The parents of a disabled
child must ensure that the
child will receive adequate
financial protection,
probably for the child's
entire lifetime, while at
the same time providing
equitably for other family
members. Maybe a parent is
worrying about her own
nursing home care but wants
to insure her assets can be
used for her disabled child.
In many cases access to
government entitlement
benefits -- whether
Supplemental Security
Income, state supplemental
assistance programs, or
Medicaid – is critical. How
does one remain eligible for
these valuable resources
without first becoming
impoverished?
An inheritance left directly
to a disabled child will
soon be gone. If a disabled
individual comes into a
“windfall”, such as a
personal injury settlement,
those assets, too, will
quickly disappear.
Sadly, many parents (with
inadequate or no advice)
simply leave everything to
the “non-disabled” children
with the hope those children
will “look after” their
disabled sibling.
Unfortunately, greed,
divorce, lawsuits or
carelessness can throw this
plan awry.
A "special needs trust"
might be a great
alternative. Because someone
other than the beneficiary
provides the trust assets,
and the trust holds the
assets for "supplemental
needs" only, the trust
should not affect the
disabled individual's
eligibility for entitlement
benefits or be accessible to
the individual's creditors,
including the government.
A "special needs trust" will
supplement, not
reduce or replace,
entitlement benefits that
may be available to the
disabled individual. If no
benefits are available, the
trust assets stand ready to
help. If the available
benefits do not provide
adequately for the
beneficiary's needs, the
trust assets will fill in
that gap. Even if the
available benefits
adequately cover material
needs, the trust assets may
be used to enrich the
beneficiary's quality of
life without jeopardizing
the much-needed benefits.
Finally, to the extent that
the assets are not used
during the beneficiary's
lifetime, they may pass to
other family members.
What happens, however, if
the disabled individual has
assets, but these are
inadequate to meet his or
her needs?
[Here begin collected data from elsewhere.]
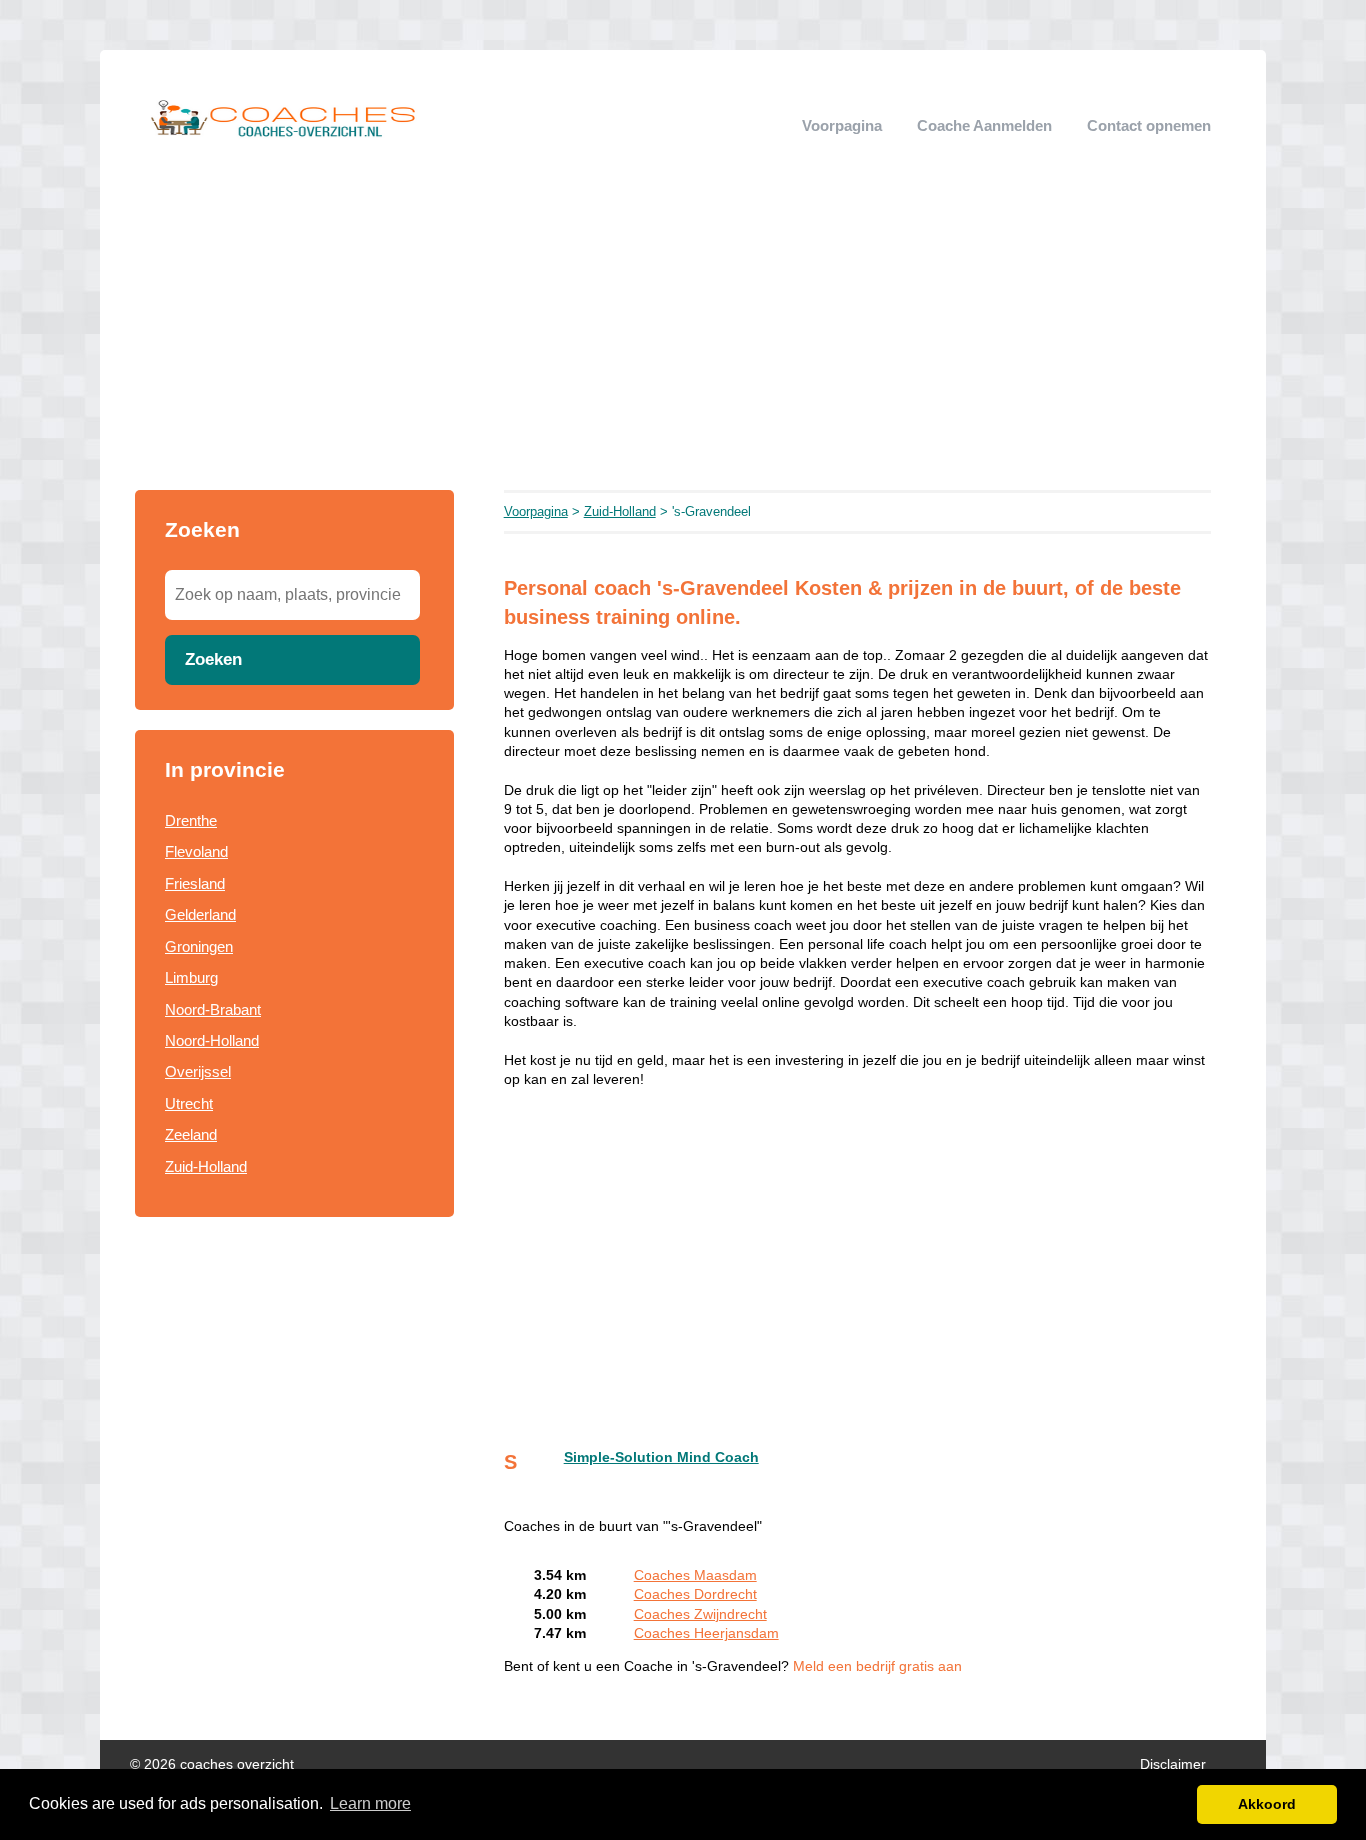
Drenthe (191, 820)
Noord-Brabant (213, 1009)
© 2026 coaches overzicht (212, 1764)
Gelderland (200, 914)
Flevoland (196, 851)
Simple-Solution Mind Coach (661, 1457)
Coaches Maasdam (695, 1575)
What if a will or
a trust names the individual
without providing for a
trust in the event of
disability? And what if the
individual is about to
receive a settlement or
award in a personal injury
lawsuit?
By placing his or her
property in another kind of
special needs trust, a
so-called "OBRA '93 Trust"
or "payback" trust, the
individual will remain
eligible for many important
benefits, including
Medicaid. The catch is that
upon the beneficiary's
death, the Medicaid benefits
must be repaid, with only
the balance passing to other
family members. During the
individual's lifetime,
however, the difference
between an OBRA '93 Trust
and no trust can be
the difference between
having training and
educational opportunities, a
computer, music, regular
outings and a vacation, and
living a life of poverty or
dependency.
The requirements of an OBRA
'93 Trust are simple. It
must be established for the
lifetime benefit of someone
under age 65 who is disabled
or blind. It must also
provide for pay-back
of Medicaid benefits paid by
the state. In addition, only
parents, grandparents,
courts, or "guardians", not
the disabled individual
directly, may establish a
pay-back trust.
When deciding to establish
an OBRA '93 trust, the
disabled beneficiary's
specific needs and the
effect of the trust on the
individual's benefits must
be taken into account. Also,
in the context of a personal
injury settlement, many
common settlement options
(such as annuities) may
render an OBRA ’93 trust
impossible. Because of this,
early planning is a must
when damages for a personal
injury are involved.
For the trusts I’ve just
described, administration
can be difficult. Also, for
people over 65, or for
people with no parents,
grandparents, or guardians
available to establish a
trust, these trusts may be
unavailable. In that case,
a community or pooled trust
may be the answer. They work
very much like pay-back
trusts, but are administered
by non-profit
community-based trustees and
are “pooled” with the trusts
of other disabled
beneficiaries. When the
beneficiary dies, the assets
either “pay-back” Medicaid
or can be retained in the
trust to provide for other
beneficiaries in the
community.
This is an exceedingly
complex area of the law.
I’ve tried to simplify it.
Whatever you do, get good
advice!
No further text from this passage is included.